Table 1. List of peptides examined.

Peptide sequence* Name Length (aa)
RRWRRWNRFNRRRCR IMT-P8 15
GRKKRRQRRRPPQ TAT 13
KLAKLAKKLAKLAK KLA 14
KLAKLAKKLAKLAKRRWRRWNRFNRRRCR IMT-P8-KLA 29

*All peptides were FITC labeled at the N-terminus through amino hexanoic acid linker. The C-terminus of all peptides is free.

Plasmid construction

The GFP coding region was amplified from the pEGFP-c1 plasmid (Clontech, USA) and cloned into the NdeI and BamHI sites of expression vector pET28a. TAT-GFP and IMT-P8-GFP were PCR-amplified and cloned into NdeI and XhoI site within the multi-cloning site of an expression vector, pET23a using oligonucleotide pairs (Supplementary Table S2). This resulted in full-length aforementioned proteins with a C-terminal His 6-tag. All constructions were verified by DNA sequencing.

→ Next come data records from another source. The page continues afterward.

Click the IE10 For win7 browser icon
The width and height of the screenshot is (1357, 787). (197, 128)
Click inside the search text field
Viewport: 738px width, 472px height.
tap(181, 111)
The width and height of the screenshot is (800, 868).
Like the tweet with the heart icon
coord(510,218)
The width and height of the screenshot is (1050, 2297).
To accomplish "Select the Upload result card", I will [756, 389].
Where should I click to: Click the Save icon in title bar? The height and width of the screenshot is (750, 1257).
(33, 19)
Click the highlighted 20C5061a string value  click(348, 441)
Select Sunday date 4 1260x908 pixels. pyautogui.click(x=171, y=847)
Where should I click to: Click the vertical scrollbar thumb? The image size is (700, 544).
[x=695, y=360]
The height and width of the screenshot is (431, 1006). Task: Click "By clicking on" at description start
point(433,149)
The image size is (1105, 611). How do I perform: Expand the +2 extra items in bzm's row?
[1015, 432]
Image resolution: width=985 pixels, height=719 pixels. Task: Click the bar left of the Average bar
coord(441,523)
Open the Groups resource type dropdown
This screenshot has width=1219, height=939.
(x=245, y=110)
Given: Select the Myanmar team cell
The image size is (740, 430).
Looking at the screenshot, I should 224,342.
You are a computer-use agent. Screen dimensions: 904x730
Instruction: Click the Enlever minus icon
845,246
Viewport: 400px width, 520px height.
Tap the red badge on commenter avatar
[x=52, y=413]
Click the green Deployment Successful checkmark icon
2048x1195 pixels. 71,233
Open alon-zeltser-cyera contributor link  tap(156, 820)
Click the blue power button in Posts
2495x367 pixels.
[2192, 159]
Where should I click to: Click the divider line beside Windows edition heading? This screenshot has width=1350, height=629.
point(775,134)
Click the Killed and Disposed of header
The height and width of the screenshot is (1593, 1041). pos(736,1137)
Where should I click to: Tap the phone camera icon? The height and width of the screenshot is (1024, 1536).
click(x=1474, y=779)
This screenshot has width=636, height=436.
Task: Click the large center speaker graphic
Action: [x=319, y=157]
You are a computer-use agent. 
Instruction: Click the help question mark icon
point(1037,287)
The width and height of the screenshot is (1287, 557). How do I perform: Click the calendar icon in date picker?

Recombinant protein purification

For protein production and purification, E. coli BL21DE3star (pLysS) (Invitrogen) cells were transformed with the above-mentioned constructs and expressed as soluble proteins. The transformed cells were grown overnight, and this stock was used to inoculate further 1000 mL LB broth containing 50 μg/mL kanamycin and 34 μg/mL chloramphenicol. The cells were grown at 37 °C in an incubator shaker at 200 rpm to an A600 of 0.6 and protein expression was induced with 1 mM IPTG. They were further grown for 4 hrs at 37 °C and harvested by centrifugation. The cell pellet was resuspended in ice-cold buffer A (20 mM Na+ phosphate buffer, pH 7.2 and 300 mM NaCl) containing 0.1 mg/ml lysozyme and incubated on ice for 30 minutes. All subsequent procedures were performed at 4 °C. The cell suspension was sonicated, and the supernatant was collected after centrifugation at 11000 g for 60 min. Since the proteins of interest were either GFP/GFP-fusion constructs, it was possible to ascertain visually their presence in the various steps of the protocol. The supernatant was passed through equilibrated Ni-NTA agarose beads (3 ml of 50% slurry). This was followed by 5 column volumes of washing with buffer A containing 30 mM imidazole to remove non-specifically bound protein. The proteins were eluted in 10 mL buffer A containing 300 mM imidazole. To remove imidazole, the eluted proteins were added separately to Amicon protein concentrators, and the buffer was exchanged three times using buffer A alone (without imidazole). The proteins were finally concentrated 5-fold, and the volume brought down to 2 ml. These proteins were quantitated using BCA protein assay kit (Pierce). This protocol yielded ~3–4 mg protein each of GFP, TAT-GFP, and IMT-P8-GFP. Proteins were aliquoted and stored at −80 °C till further use.

Cell culture

PC3 and MDA-MB-231cells were grown in RPMI medium supplemented with 10% FBS (Gibco) and L-glutamine (2 mM). HeLa cells were cultured in DMEM, supplemented with 10% FBS and 1% penicillin/streptomycin antibiotics (Gibco). RWPE-1 cells were cultured in Keratinocyte-SFM medium (Gibco) supplemented with the human recombinant epidermal growth factor (Gibco) and bovine pituitary extract (Gibco). All cells were maintained at 37 °C in humidified 5% CO2 atmosphere.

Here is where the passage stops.